Employers whose workplaces are open to diversity where all employees feel welcomed and valued will be more successful in recruiting and retaining people from diverse backgrounds.


A diverse workplace has a strong mix of people who can bring their unique life experiences and perspectives to the table. You should consider recruitment strategies focused on the following groups to ensure that you have a diverse mix of people:

  • Aboriginal Peoples
  • Experienced Workers
  • Gender (i.e., women in a traditionally male workplace and vice versa)
  • Immigrants and Newcomers
  • Persons with Disabilities
  • Visible Minorities
  • Youth


A key step in creating a diverse workplace is to ensure that you are attracting and recruiting a broad range of candidates. Positive outreach and recruitment efforts that purposefully focus on increasing diversity can support an organization to achieve its business goals.

According to an article by the Business Development Bank of Canada, a winning recruitment strategy in a tight labour market will include embracing diversity in your company and reaching out to diverse workers. It offers the following three strategies to attract a more diverse workforce:

  1.  Reach out to specific communities: Business owners should be sure their recruitment strategies pinpoint specific communities. Long gone are the days when companies simply run ads in newspapers. “Recruiting has become increasingly specialized,” says Lawler. “There are specific publications and vehicles to reach just about any group today.” You can start by targeting diverse communities through business associations and networks.
  2.  Adjust your training: Entrepreneurs who hire from culturally diverse groups need to be sure their training is customized to meet these groups’ needs. For example, new Canadians who are less fluent in English or French may need specially adapted training materials.
  3.  Rethink your recruitment process: One way to eliminate unconscious bias is to practice “blind recruitment.” Removing the names of applicants from resumes will help ensure company opinion of potential new hires is based on work experience, skills and education. You can also improve your hiring practices by partnering with organizations that specialize in helping new immigrants, such as ACCES Employment, WES Canada or the Toronto Region Immigrant Employment Council. Such agencies can help you address any hiring barriers, expand your pool of job candidates and educate existing employees about the importance of workforce diversity.
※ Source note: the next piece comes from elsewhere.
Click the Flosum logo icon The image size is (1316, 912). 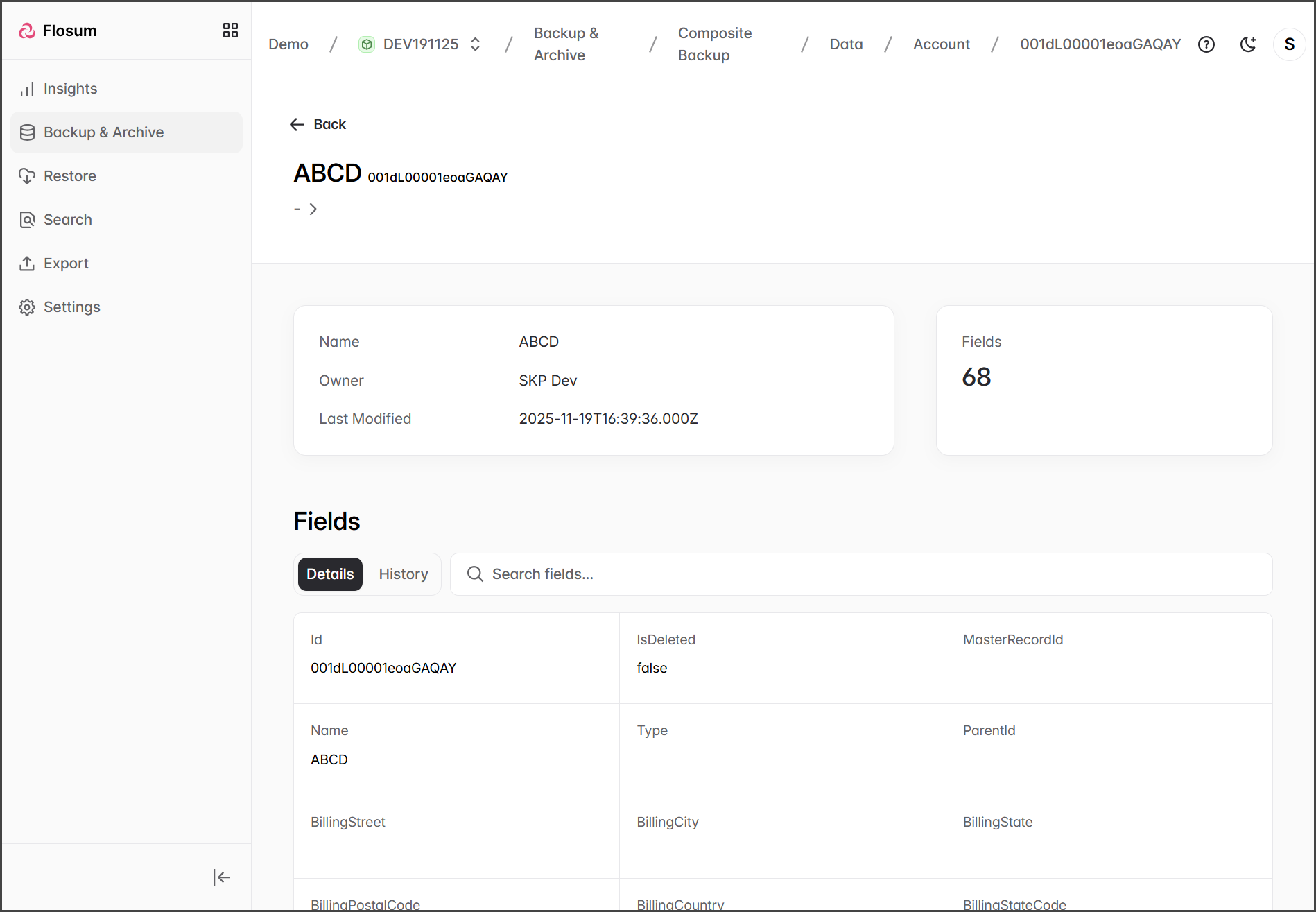pos(27,31)
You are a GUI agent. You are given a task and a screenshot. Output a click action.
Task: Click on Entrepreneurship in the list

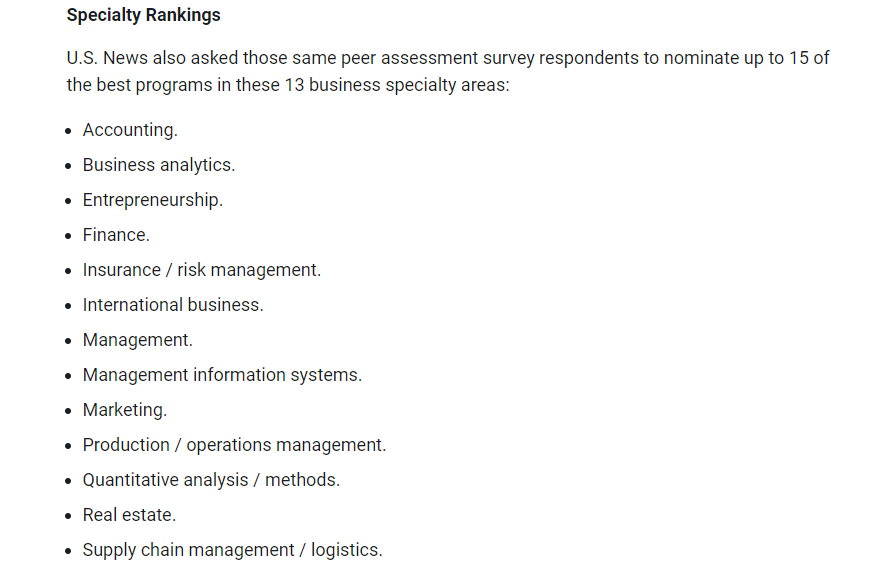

Hire Immigrants Ottawa cites this article by Peter Fragale from Diversity Executive. The first five of these tips focus on attraction and recruitment, but all are important to consider so that the workplace to which you are trying to attract people is truly diverse.

  1.  Embrace diversity: A diverse workforce is a true competitive advantage. Promoting a culture that values employees for unique skills, experiences and perspectives distinguishes an organization as all-inclusive, relevant and truly understanding of what customers want and need. In essence, it is a treasure trove of customer and business intelligence.
  1.  Create a visual of your team: Keep ethnicity and gender data on hand so that hiring managers can create a visual picture of the individuals on each team. When numbers and percentages fail, this mental image of who is on the team can help senior leadership see where diverse populations are underrepresented or underutilized and especially compare them to the customer population.
  1.  Build a hit list of superstars: Ask existing staff to refer potential recruits, since great employees usually associate with one another or can easily spot a top performer. Not hiring immediately? Collect and build a list of superstars to hire in the future. Keep in touch with them in the meantime.
  1.  Network with diverse organizations: Develop relationships with ethnically diverse professional associations and organizations, as well as local community boards and civic associations. Also, connect with vendors and suppliers who share a value for diversity and alert them to job openings for which they may have a candidate.
  1.  Set diversity expectations with recruiters: When using outside recruiters, ask for a diverse set of candidates and examples of high-caliber recruits they have recently placed.
  1.  Invite staff into the inner circle: Create an environment of inclusion where all staff members feel valued, embrace the company’s mission, feel part of its vision and are fully tuned in with the organization’s business strategy.
  1.  Let your employees shine: Acknowledge — and celebrate — your staff’s accomplishments and set them up for success. Give opportunities for employees to demonstrate excellence. In this recognition, make a point to celebrate them as a diverse individual, not just their work.
  1.  Mentor and shadow: The best learning happens in the field, so develop a mentoring and shadowing program that pairs hiring managers with employees of different cultural or ethnic backgrounds or genders.
  1.  Achieve employees’ dreams: Encourage leaders to know the career desires of the staff who report to them so that they will know when a promotional opportunity might be the best fit. It also gives the opportunity to challenge employees with new assignments that broaden their skills.
  1.  Over-communicate: Relationships matter, and they are only built with repeated communication. This could mean deliberately initiating a conversation with an employee, listening to what they say, providing feedback and acknowledging their work. It should also take the form of an internal communications plan that tells employees what positions are open, how to apply, updates from HR, etc.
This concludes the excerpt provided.